#### Exercise description:
In the film synopsis, which actor plays Sophie Scholl?

#### Provided text:
-------
Fünf letzte Tage (The Five Last Days) (1982)

 

 

 

Director:    

Starring:     Irm Hermann (Else Gebel), Lena Stolze (Sophie Scholl), Joachim Bernhard (Helfer), Ossi Eckmüller (Wachmann 1), Hans Stadlbauer (Wachmann 2), Gert Burkard (Pflichtverteidiger), Michael Cornelius (Hans Scholl).

a few students at Munich University oppose Hitler's fascist regime

 

Spoiler Warning:

The prison in Wittelbackerpalais, the center of the secret police, the Gestapo, in Munich.

First day. Thursday, February 18, 1943.   10 a.m.  Students got caught with pamphlets, supposed to have thrown loads down, in the university.

11 a.m.  A man with a cart of soup makes some banging noises on the dishes and says:  Miss Else . . . lunch.  A guard comes in saying that they're going to have some new students coming in.  He saw some of their slogans and they said things like:  "Down with Hitler", "Hitler Mass Murderer", "Freedom".  Down Ludwigstrasse to the university, Swastikas are crossed out.  If we have caught the students who did that then off with their heads.
-------
#### Source data:

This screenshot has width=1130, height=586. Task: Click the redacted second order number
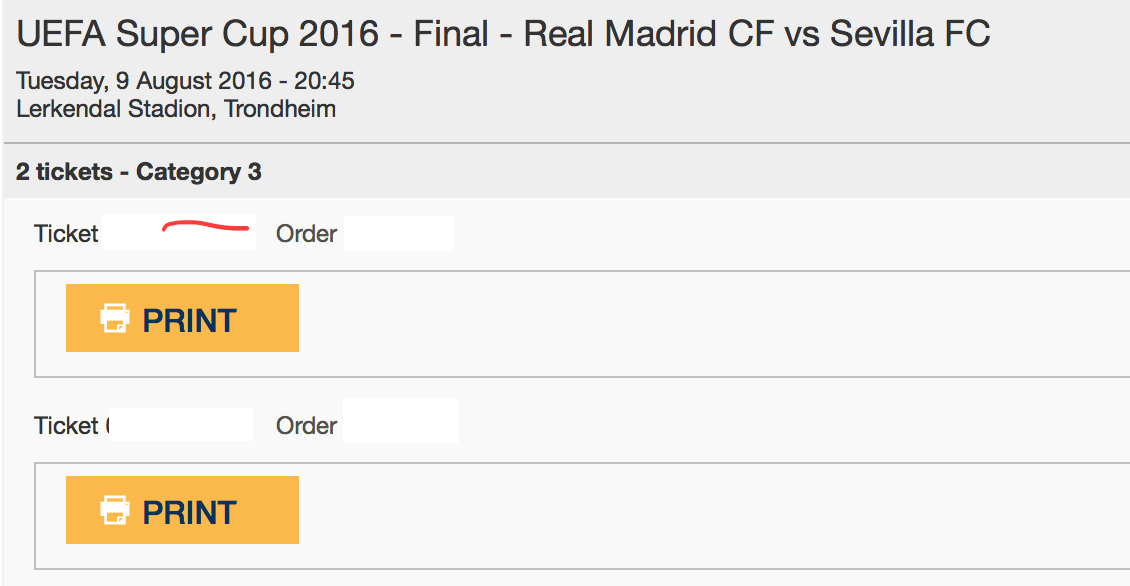point(400,420)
-------
#### Response:
Lena Stolze